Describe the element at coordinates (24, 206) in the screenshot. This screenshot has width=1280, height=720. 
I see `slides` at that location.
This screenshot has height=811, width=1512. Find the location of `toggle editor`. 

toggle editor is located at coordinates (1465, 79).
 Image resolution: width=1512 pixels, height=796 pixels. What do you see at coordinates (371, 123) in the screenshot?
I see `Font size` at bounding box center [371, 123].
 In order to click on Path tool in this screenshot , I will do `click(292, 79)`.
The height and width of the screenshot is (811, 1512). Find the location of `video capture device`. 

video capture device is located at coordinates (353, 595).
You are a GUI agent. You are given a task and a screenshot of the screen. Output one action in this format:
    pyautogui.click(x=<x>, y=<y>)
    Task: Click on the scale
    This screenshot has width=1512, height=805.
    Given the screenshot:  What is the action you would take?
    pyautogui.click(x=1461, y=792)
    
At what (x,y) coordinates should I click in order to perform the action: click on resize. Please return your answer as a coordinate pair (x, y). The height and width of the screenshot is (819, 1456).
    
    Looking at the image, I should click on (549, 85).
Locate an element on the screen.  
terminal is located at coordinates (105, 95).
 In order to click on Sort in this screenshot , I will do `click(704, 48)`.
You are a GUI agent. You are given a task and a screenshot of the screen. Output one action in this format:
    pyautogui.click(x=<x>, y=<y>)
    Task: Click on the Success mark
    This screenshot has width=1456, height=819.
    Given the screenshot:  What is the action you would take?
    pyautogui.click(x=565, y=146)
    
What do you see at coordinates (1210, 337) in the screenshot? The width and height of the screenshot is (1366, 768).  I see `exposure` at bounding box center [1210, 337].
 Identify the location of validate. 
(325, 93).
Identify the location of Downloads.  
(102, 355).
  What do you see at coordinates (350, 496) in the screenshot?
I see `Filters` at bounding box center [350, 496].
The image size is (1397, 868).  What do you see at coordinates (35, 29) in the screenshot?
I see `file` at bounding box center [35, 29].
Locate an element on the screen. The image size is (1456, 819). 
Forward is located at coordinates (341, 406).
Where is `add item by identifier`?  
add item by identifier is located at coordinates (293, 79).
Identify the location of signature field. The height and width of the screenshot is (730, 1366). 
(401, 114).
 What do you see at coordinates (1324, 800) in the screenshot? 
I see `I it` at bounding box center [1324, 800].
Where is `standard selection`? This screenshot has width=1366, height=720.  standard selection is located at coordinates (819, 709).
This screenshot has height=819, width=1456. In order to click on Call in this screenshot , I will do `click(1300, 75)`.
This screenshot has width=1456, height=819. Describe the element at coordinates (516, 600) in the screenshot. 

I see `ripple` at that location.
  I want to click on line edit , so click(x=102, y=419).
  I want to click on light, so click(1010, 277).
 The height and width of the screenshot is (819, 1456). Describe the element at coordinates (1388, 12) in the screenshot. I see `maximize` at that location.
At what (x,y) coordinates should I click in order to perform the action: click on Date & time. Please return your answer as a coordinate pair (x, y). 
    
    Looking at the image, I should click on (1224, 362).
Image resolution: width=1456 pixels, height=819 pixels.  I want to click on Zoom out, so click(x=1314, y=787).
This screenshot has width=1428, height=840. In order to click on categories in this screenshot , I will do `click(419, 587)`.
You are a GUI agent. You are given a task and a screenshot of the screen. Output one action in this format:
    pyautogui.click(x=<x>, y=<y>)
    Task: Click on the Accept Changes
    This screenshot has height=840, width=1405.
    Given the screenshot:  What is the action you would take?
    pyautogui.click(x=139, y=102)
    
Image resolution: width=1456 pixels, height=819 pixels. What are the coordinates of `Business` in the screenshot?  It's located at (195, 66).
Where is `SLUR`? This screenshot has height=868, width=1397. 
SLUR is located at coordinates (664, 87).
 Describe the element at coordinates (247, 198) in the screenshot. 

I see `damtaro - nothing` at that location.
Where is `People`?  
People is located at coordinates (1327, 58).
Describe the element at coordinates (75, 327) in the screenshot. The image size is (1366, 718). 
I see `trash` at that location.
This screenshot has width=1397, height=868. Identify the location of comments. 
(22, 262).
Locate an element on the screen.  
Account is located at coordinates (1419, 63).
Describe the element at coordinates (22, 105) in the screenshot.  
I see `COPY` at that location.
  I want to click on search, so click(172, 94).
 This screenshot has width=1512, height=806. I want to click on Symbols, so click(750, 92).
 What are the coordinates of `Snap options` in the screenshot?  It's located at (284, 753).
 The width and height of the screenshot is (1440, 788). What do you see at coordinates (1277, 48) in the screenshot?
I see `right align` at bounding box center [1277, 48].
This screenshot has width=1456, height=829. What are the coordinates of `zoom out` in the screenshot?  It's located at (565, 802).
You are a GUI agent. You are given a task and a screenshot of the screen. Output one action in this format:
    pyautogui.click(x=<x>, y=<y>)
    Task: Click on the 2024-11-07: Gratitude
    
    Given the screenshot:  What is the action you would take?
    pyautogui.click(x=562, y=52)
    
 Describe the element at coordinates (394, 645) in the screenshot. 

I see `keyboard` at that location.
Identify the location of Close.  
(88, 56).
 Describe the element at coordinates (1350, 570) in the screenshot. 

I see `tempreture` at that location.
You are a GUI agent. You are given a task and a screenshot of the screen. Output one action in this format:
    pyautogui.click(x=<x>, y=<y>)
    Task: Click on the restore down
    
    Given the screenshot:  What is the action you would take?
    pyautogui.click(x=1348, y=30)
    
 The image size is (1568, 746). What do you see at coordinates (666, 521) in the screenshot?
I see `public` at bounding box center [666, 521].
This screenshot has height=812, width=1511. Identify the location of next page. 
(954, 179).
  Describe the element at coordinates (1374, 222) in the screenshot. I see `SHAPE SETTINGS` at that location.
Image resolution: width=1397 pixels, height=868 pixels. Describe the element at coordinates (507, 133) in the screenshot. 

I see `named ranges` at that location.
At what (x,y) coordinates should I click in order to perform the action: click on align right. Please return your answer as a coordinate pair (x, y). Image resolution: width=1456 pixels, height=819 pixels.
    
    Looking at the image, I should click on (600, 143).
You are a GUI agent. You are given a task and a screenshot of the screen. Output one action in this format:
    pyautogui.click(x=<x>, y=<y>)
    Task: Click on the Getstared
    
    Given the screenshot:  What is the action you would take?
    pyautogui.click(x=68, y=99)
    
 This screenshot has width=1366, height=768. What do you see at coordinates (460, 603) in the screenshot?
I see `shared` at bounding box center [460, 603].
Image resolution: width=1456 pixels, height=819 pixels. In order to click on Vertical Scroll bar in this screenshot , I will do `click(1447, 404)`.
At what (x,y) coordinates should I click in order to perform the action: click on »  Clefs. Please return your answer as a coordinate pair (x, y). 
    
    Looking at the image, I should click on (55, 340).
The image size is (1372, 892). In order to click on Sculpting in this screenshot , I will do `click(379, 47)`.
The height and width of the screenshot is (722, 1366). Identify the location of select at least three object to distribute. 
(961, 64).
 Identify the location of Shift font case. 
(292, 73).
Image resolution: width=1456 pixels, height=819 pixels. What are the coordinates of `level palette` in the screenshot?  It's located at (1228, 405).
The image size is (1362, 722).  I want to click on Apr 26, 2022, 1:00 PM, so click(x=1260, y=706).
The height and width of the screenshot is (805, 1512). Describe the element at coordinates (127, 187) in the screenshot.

= = = = = = =

[Description of the task]
Copy the data above without changes, starting at its first line and ending at the line that contains "pyautogui.click(x=565, y=146)".

[Solution]
Describe the element at coordinates (24, 206) in the screenshot. This screenshot has width=1280, height=720. 
I see `slides` at that location.
This screenshot has height=811, width=1512. Find the location of `toggle editor`. 

toggle editor is located at coordinates (1465, 79).
 Image resolution: width=1512 pixels, height=796 pixels. What do you see at coordinates (371, 123) in the screenshot?
I see `Font size` at bounding box center [371, 123].
 In order to click on Path tool in this screenshot , I will do `click(292, 79)`.
The height and width of the screenshot is (811, 1512). Find the location of `video capture device`. 

video capture device is located at coordinates (353, 595).
You are a GUI agent. You are given a task and a screenshot of the screen. Output one action in this format:
    pyautogui.click(x=<x>, y=<y>)
    Task: Click on the scale
    This screenshot has width=1512, height=805.
    Given the screenshot:  What is the action you would take?
    pyautogui.click(x=1461, y=792)
    
At what (x,y) coordinates should I click in order to perform the action: click on resize. Please return your answer as a coordinate pair (x, y). The height and width of the screenshot is (819, 1456).
    
    Looking at the image, I should click on (549, 85).
Locate an element on the screen.  
terminal is located at coordinates (105, 95).
 In order to click on Sort in this screenshot , I will do `click(704, 48)`.
You are a GUI agent. You are given a task and a screenshot of the screen. Output one action in this format:
    pyautogui.click(x=<x>, y=<y>)
    Task: Click on the Success mark
    This screenshot has width=1456, height=819.
    Given the screenshot:  What is the action you would take?
    pyautogui.click(x=565, y=146)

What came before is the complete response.